Output of the last print is following (with problems of float arithmetic):

Series object Untitled
1.5: 0.0
1.6: 250.0
1.7000000000000002: 250.0
1.8000000000000003: 250.0
1.9000000000000004: 250.0
2.0000000000000004: 250.0
2.1000000000000005: 250.0
...
9.89999999999998: 251.0
9.99999999999998: 251.0
10.09999999999998: 251.0
10.19999999999998: 253.0
10.29999999999998: 253.0
10.399999999999979: 253.0
10.499999999999979: 253.0
10.599999999999978: 253.0
10.699999999999978: 253.0
10.799999999999978: 253.0
10.899999999999977: 253.0
10.999999999999977: 254.0

Remind, using interpolation you have access at any key! You don't have to create new series if you just want to iterate over it with uniform time step. You can do it with RedBlackPy.Series with no additional memory:

 import redblackpy as rb

 # create iterator for time
 def grid_generator(start, stop, step):

     it = start - step

     while it <= stop:
         it += step
         yield it

  time = [1.52, 3.65, 10.1, 10.99]
  price = [250, 251, 253, 254]
  # create Series with 'floor' interpolation 
  # your case, in time t you need last known value
  series = rb.Series( index=time, values=price, dtype='float64',
                      interpolate='floor' )

  # ok, now we iterate over our Series (with 4 elements!)
  for key in grid_generator(1.6, 11, 0.1):
      print(series[key]) # prints last known value (your case)
0

...hope there will be a nice pythonic way to do so.

Here's a pythonic way of generating a list: using a generator! However, I must admit that the following code has issues:

def timeseries( t1, t2, p1, coeff, step ):
  t = t1
  while t <= t2:
    yield { 'price' :  int( p1 + ( t - t1 ) * coeff), 'time' : t }
    t += step


print list(timeseries( 1.5, 11 , 250 , 0.43 , 0.1 ) )

So, the generator might be a "fun" way to create your time series. However, it needs work due to the floating arithmetic problems I'm seeing when I run it:

[{'price': 250, 'time': 1.5}, {'price': 250, 'time': 1.6}, {'price': 250, 'time': 1.7000000000000002}, {'price': 250, 'time': 1.8000000000000003}, {'price': 250, 'time': 1.9000000000000004}, {'price': 250, 'time': 2.0000000000000004}, {'price': 250, 'time': 2.1000000000000005}, {'price': 250, 'time': 2.2000000000000006}, {'price': 250, 't...

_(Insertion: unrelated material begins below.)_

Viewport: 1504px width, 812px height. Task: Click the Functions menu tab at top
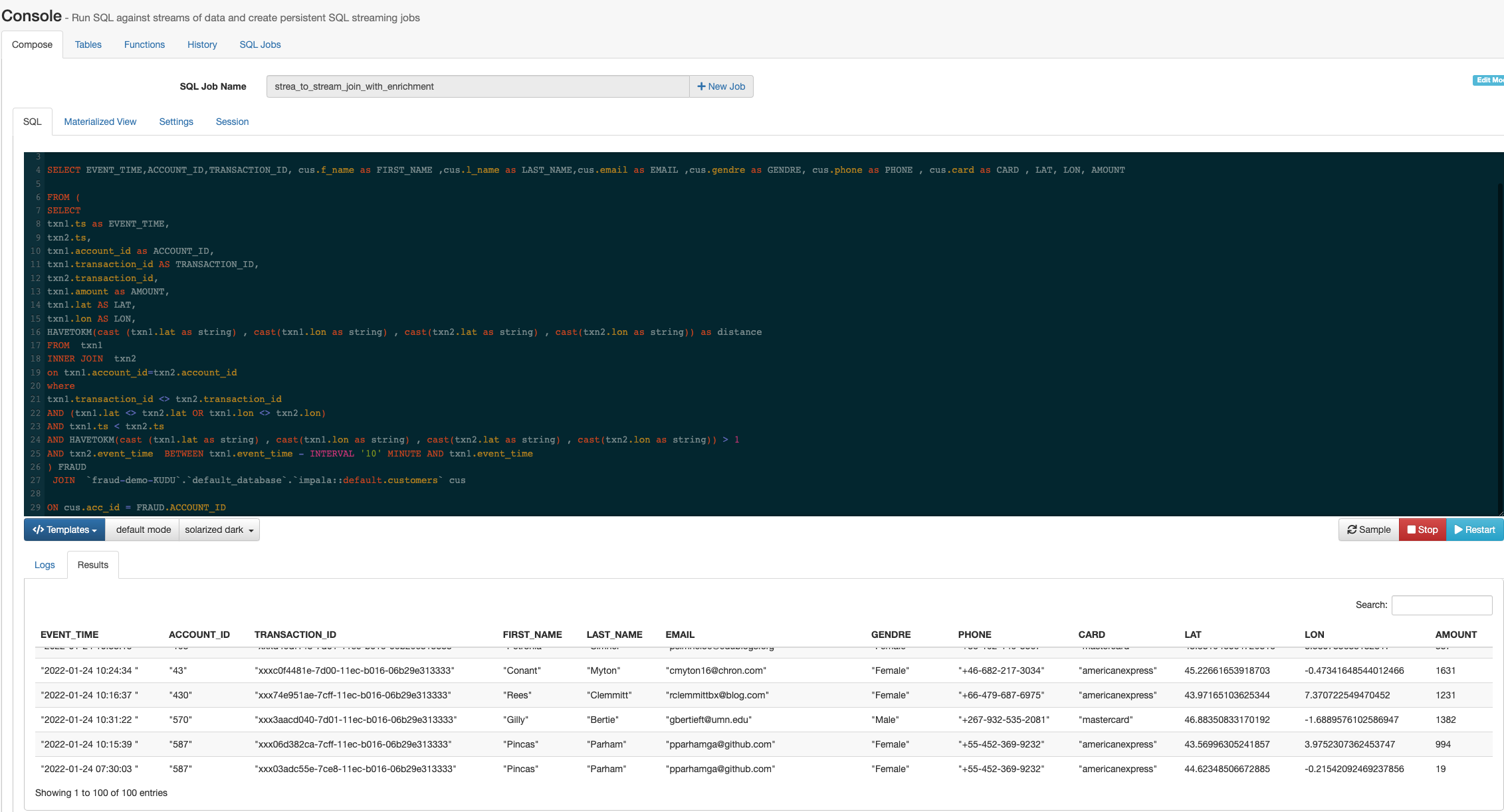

While I think that the above code is easy to read ( well, the variable names could have been more descriptive and perhaps maybe a comment or two would have been nice ) here is an even tighter piece of python code that accomplishes the same thing. Instead of declaring a generator function, it uses an anonymous generator to accomplish the same thing.

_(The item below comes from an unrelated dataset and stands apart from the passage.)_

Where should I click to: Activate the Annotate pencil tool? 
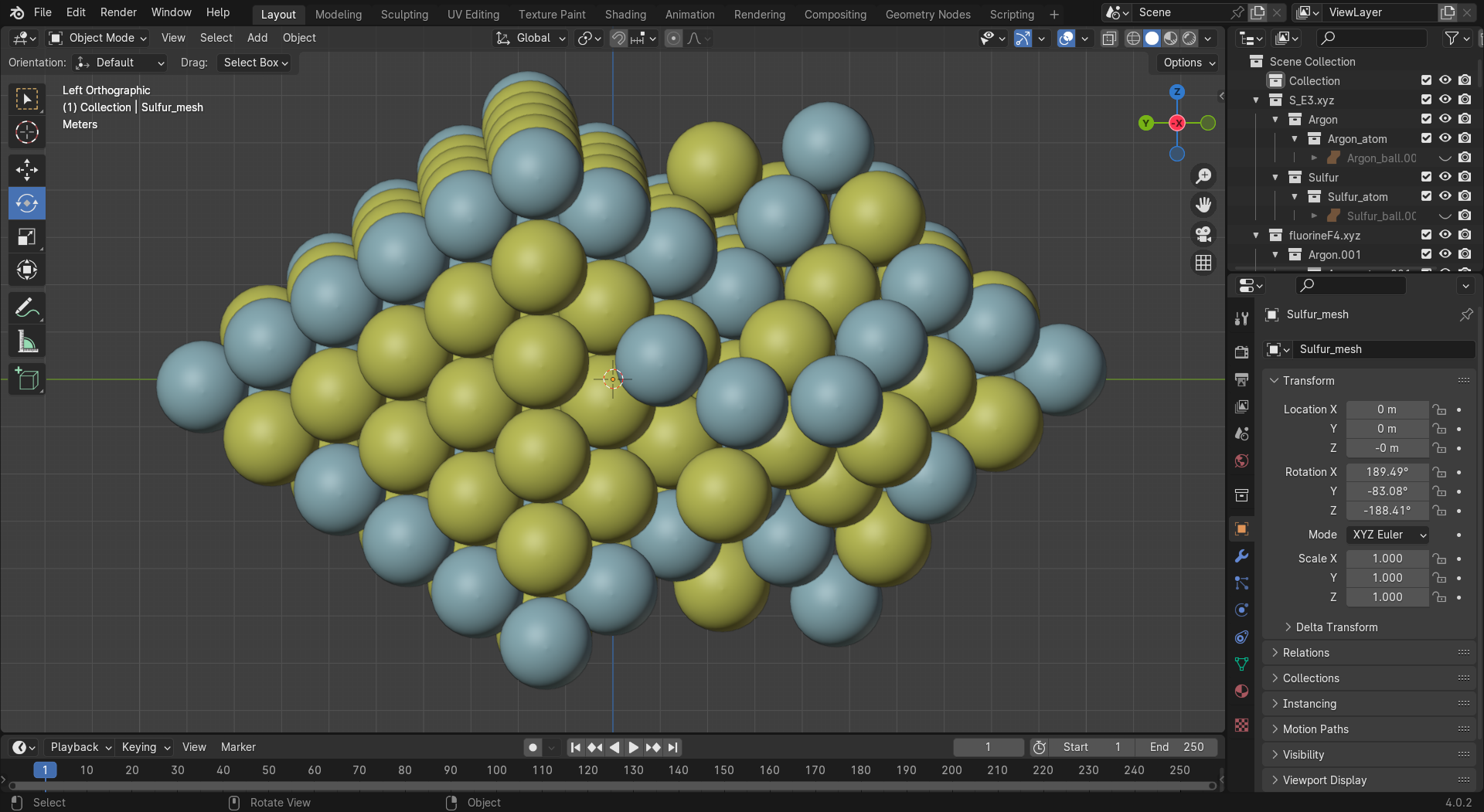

For completeness, I've added a line to figure out the slope of the data to perform the interpolation.

(t1,p1,t2,p2) = ( 1.52 , 250.0 , 10.99, 254.0 ) 
coeff = ( p2 - p1) / ( t2  - t1 ) 
print  list( { 'time' : i/10.0, 'price' :  int (i/10.0*coeff * 100 ) / 100   + p1  } for i in range(int( t1 * 10 ) , int( t2 * 10 )))

The code could be generalized even further. The 10.0 and 100 values are in there to perform integer math and keep only the significant digits that we care about. This is cleaner than the previous code that had the time value get very wonky just by adding the step of 0.1 to the current time t ( t += step ). This site talks about using an frange generator built on decimal.Decimal. In my 2.7 python environment, I couldn't get that to work properly, so I just hard coded the scale/significant digits into the formula ( again, not very general ).